Salah satu teknologi
yang digunakan IoT adalah Wi-Fi. Wi-Fi merupakan cara yang paling populer untuk
bertukar data secara nirkabel di dalam area tertentu, sehingga Wi-Fi juga
banyak digunakan di ruang publik. Koneksinya yang lebih stabil daripada data
seluler membuat orang-orang ramai menggunakannya.
Saya termasuk
salah satu pengguna layanan Wi-Fi secara
gratis, mulai dari kampus, kafe, hingga bandara. Masing-masing tempat memberi
kesan tersendiri dengan layanan yang diberikan.
Pertama, di
area kampus, tepatnya di Universitas Brawijaya, layanan Wi-Fi yang disediakan
cukup memuaskan. Bandwidth-nya yang sebesar
6,4 Gbps mampu menghasilkan koneksi yang cepat. Selain itu, tiap fakultas memiliki
jaringan masing-masing agar server tidak
cepat down. Untuk terhubung ke
layanan, saya login dengan memasukkan
username berupa NIM (Nomor Induk
Mahasiswa) dan password. Adapun untuk
umum dapat menggunakan akun pengguna tamu.
Kedua, di area
kafe. Rata-rata kecepatan koneksi internet di kafe berbanding terbalik dengan jumlah
pengunjung. Jika pengunjung kafe sedikit, maka koneksi internetnya cepat. Begitu
pula sebaliknya, walaupun bandwidth yang
digunakan cukup besar. Karena hal ini, terkadang saya mengandalkan jaringan 4G
di ponsel ketimbang menggunakan jaringan Wi-Fi.
Ketiga, di area
bandara. Akses internet di tempat ini juga kurang memuaskan. Bukan masalah
koneksi, melainkan password Wi-Fi.
Kurangnya informasi perihal password membuat
saya hampir tidak pernah menggunakan layanan Wi-Fi ketika berada di sana, sehingga
saya pun menggunakan jaringan di ponsel untuk browsing sana-sini.

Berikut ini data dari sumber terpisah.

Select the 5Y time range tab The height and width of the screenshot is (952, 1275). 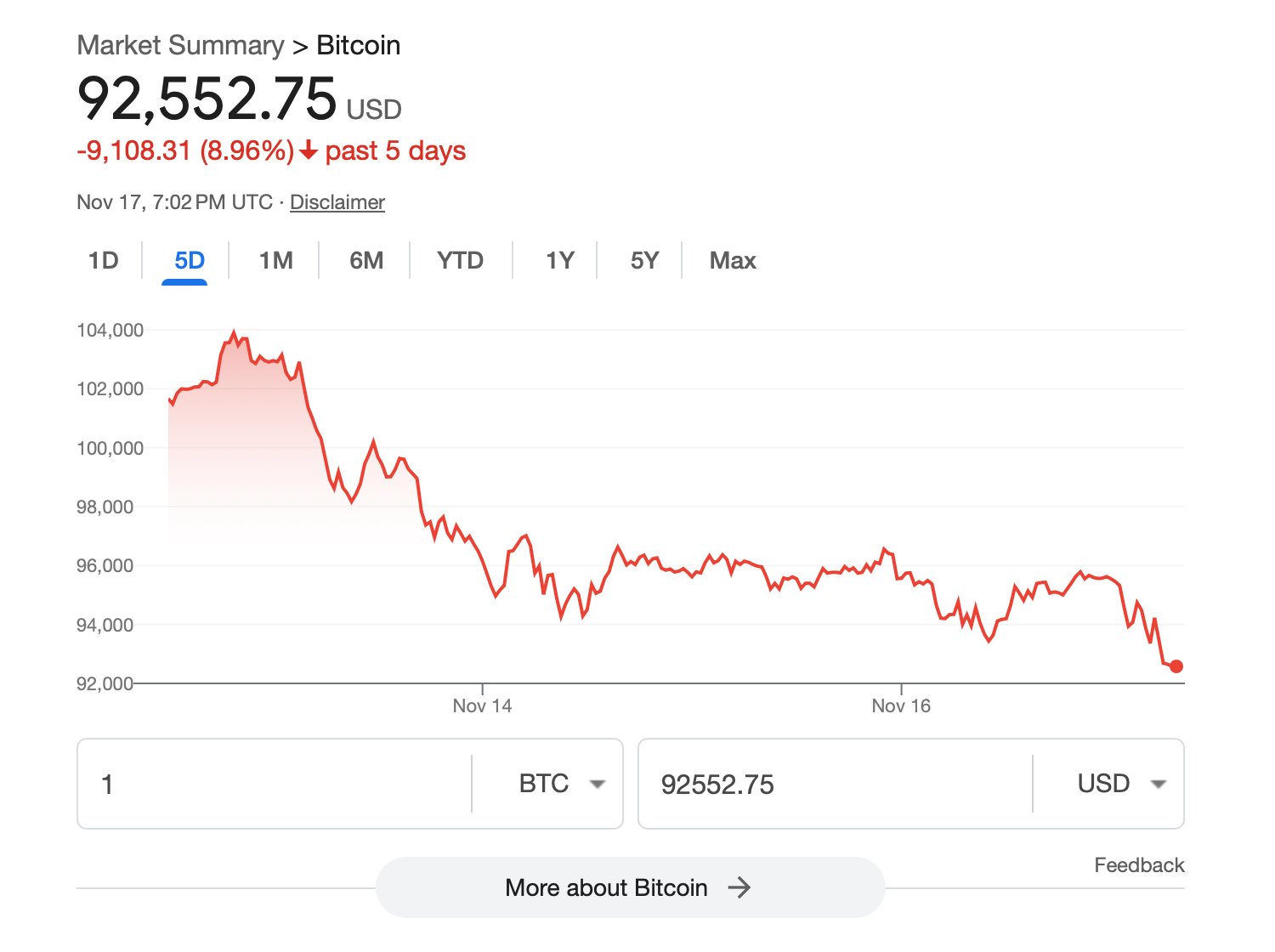coord(644,260)
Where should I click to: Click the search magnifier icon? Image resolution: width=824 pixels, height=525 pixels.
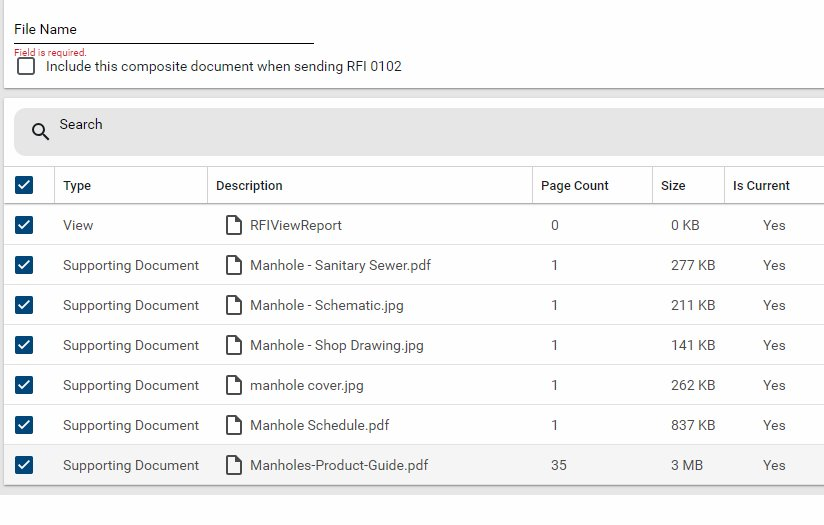(x=40, y=132)
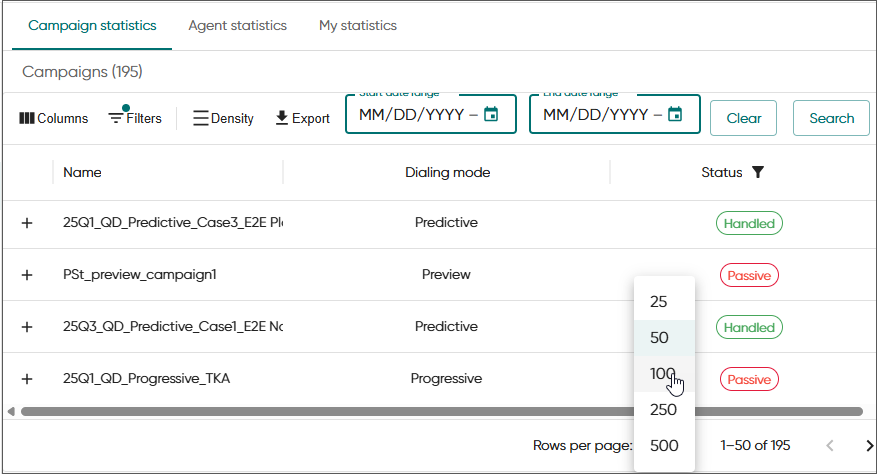877x474 pixels.
Task: Expand the 25Q1_QD_Predictive_Case3 row
Action: click(27, 223)
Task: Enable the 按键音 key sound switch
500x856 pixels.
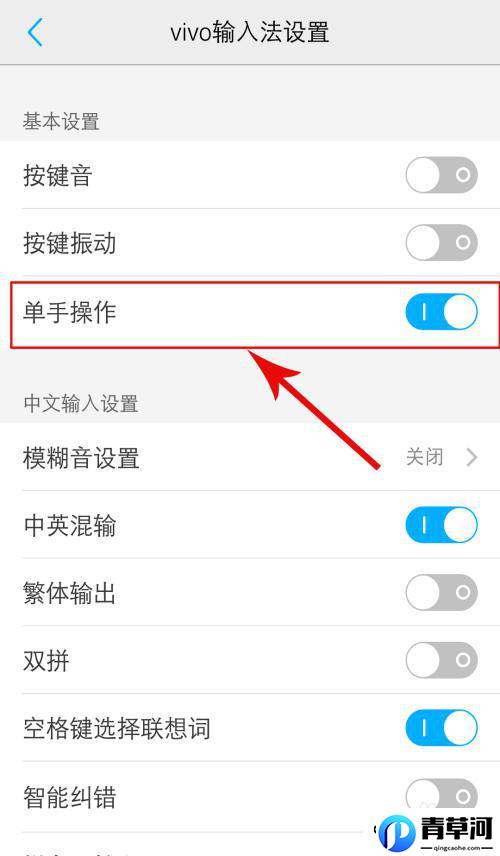Action: (x=441, y=175)
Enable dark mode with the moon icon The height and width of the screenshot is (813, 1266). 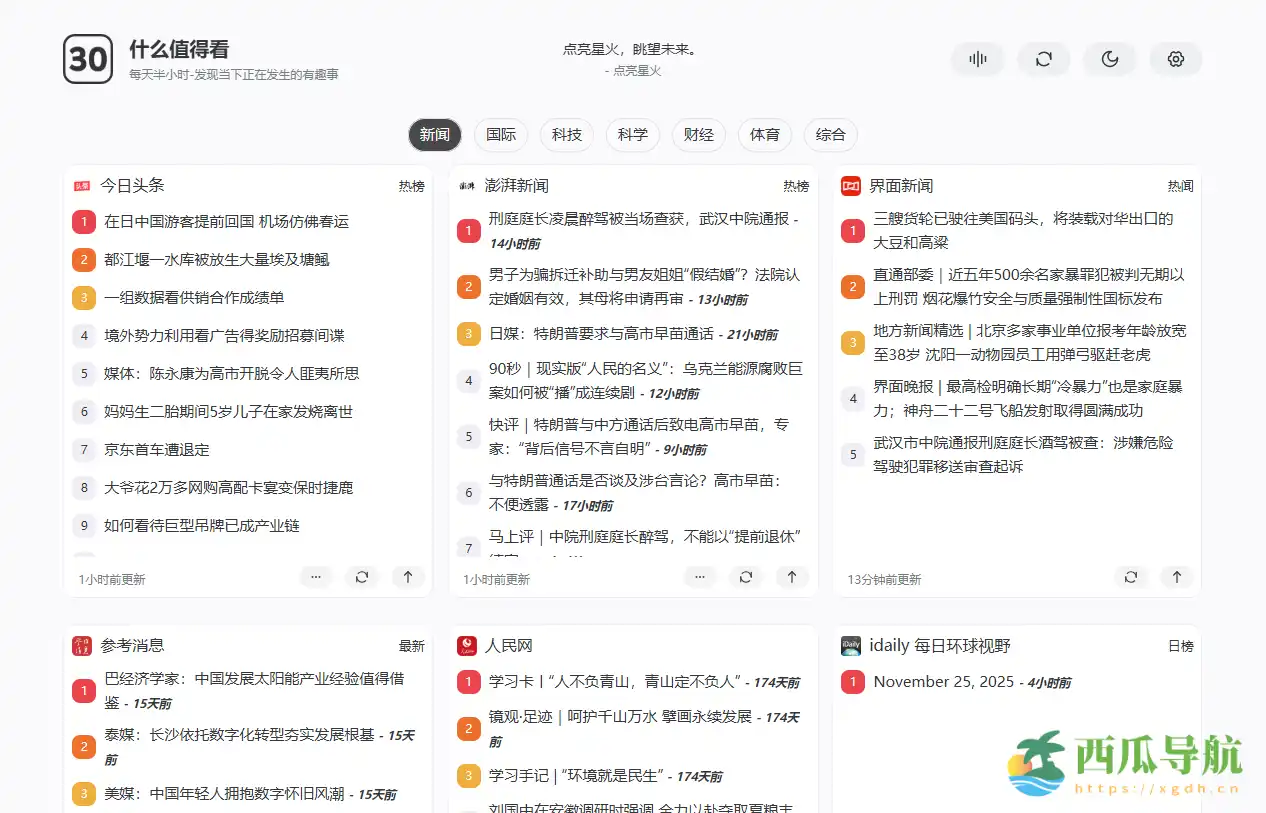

Syukurlah, saya belum pernah mendapati serangan
virus selama mengakses internet di ruang publik. Banyak fakta yang
mengungkapkan bahwa akses internet gratis dapat memungkinkan server penyedia me-monitoring komputer kita, bahkan dapat menyusup ke dalam komputer.
Film Who Am I: No System is Safe,
film tentang hacker buatan Jerman, menggambarkan
hal ini di salah satu adegannya, di mana geng The Clay menggunakan jaringan Wi-Fi tiruan untuk mengganti isi presentasi
anggota partai baru pemilu Jerman dengan video animasi Hitler yang cukup memalukan.
Berdasarkan pengalaman-pengalaman di atas, dapat saya simpulkan bahwa kualitas internet di ruang publik Indonesia
belum
sepenuhnya memadai. Hal ini selaras dengan fakta yang saya lansir dari CNN Indonesia,
di mana rata-rata kecepatan internet di Indonesia (15,5 Mbps) berada di peringkat 42 dari
46 negara, sedangkan rata-rata kecepatan internet di dunia sebesar 54,3 Mbps. Sungguh fakta yang miris. Selain itu,
kondisi geografis Indonesia yang terdiri dari banyak pulau dengan beragam kontur
geologi juga menjadi tantangan tersendiri bagi pemerintah untuk meningkatkan
kualitas internet di ruang publik.
Untuk
menyikapi permasalahan tersebut, salah satu solusi yang dapat dilakukan adalah dengan
memperbaiki infrastruktur yang ada, seperti kabel optik dan tiang pemancar.
Walaupun harganya sangat mahal, kualitas internet yang dihasilkan akan sangat
memadai. Solusi lainnya adalah pemerintah juga perlu memberi perhatian terhadap provider internet, karena sebagian besar provider internet masih menggunakan sistem nirkabel untuk pengiriman data, yang notabene lebih lambat daripada serat optik. Hal ini termasuk bisnis capital intensive, di mana membutuhkan modal yang banyak dan teknologi yang mendukung. Dengan
demikian, apabila pemerintah menerapkan solusi-solusi ini, niscaya kualitas jaringan internet di ruang publik
Indonesia akan mengalami peningkatan yang signifikan.